What is expected - Filter the listing below, keeping every line that holds "Given".

Recorded data -
::::::
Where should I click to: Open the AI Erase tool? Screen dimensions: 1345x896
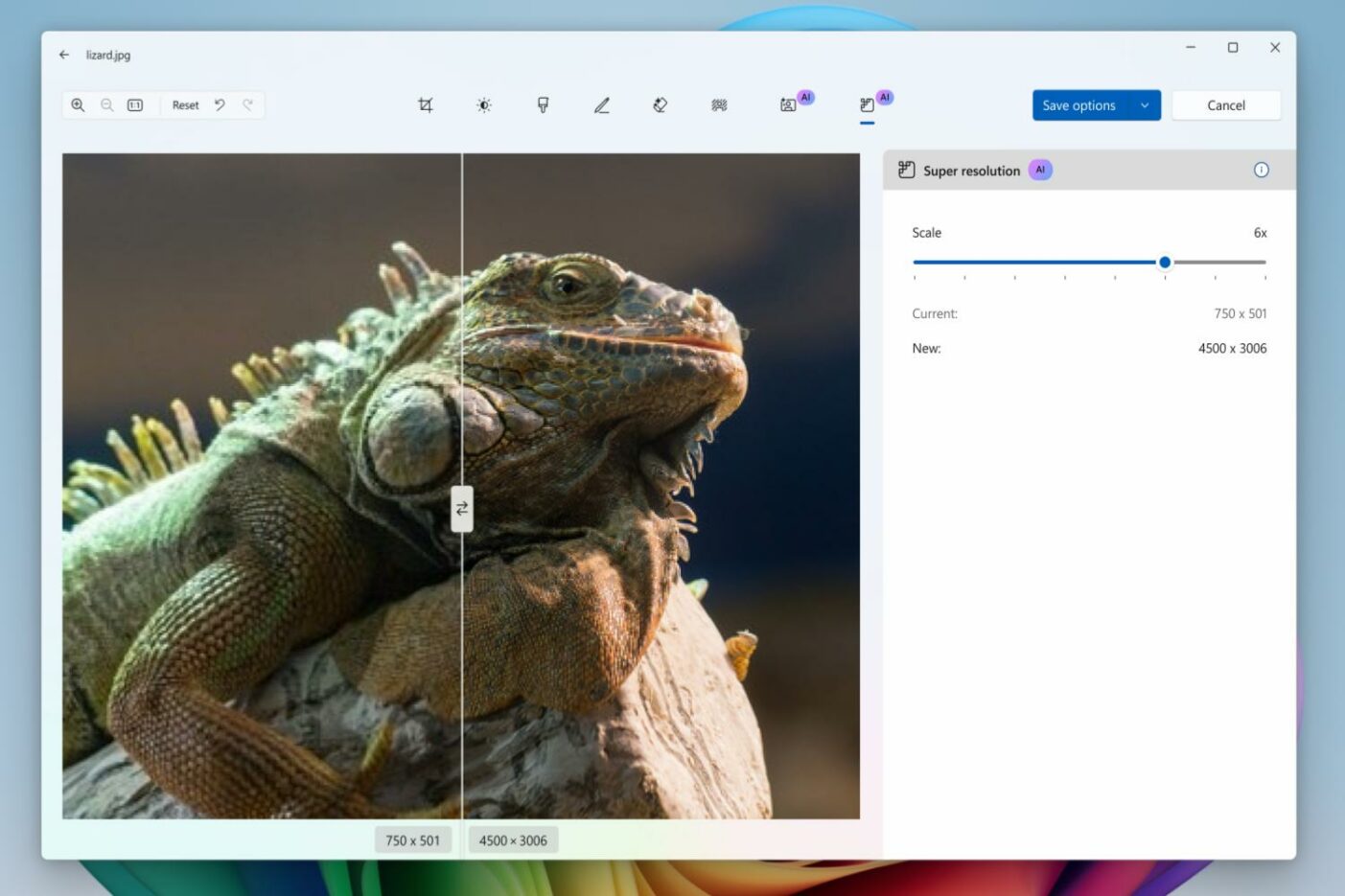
::::::
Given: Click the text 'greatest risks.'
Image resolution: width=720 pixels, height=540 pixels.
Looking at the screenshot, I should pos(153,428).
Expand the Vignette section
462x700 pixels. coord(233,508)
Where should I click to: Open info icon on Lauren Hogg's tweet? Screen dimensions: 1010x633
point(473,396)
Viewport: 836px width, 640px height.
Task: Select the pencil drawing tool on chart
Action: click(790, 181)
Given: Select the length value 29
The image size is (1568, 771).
::::::
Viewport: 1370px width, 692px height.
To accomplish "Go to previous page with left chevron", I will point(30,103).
::::::
Answer for this exercise -
Given: Click the text 'greatest risks.'
Given: Select the length value 29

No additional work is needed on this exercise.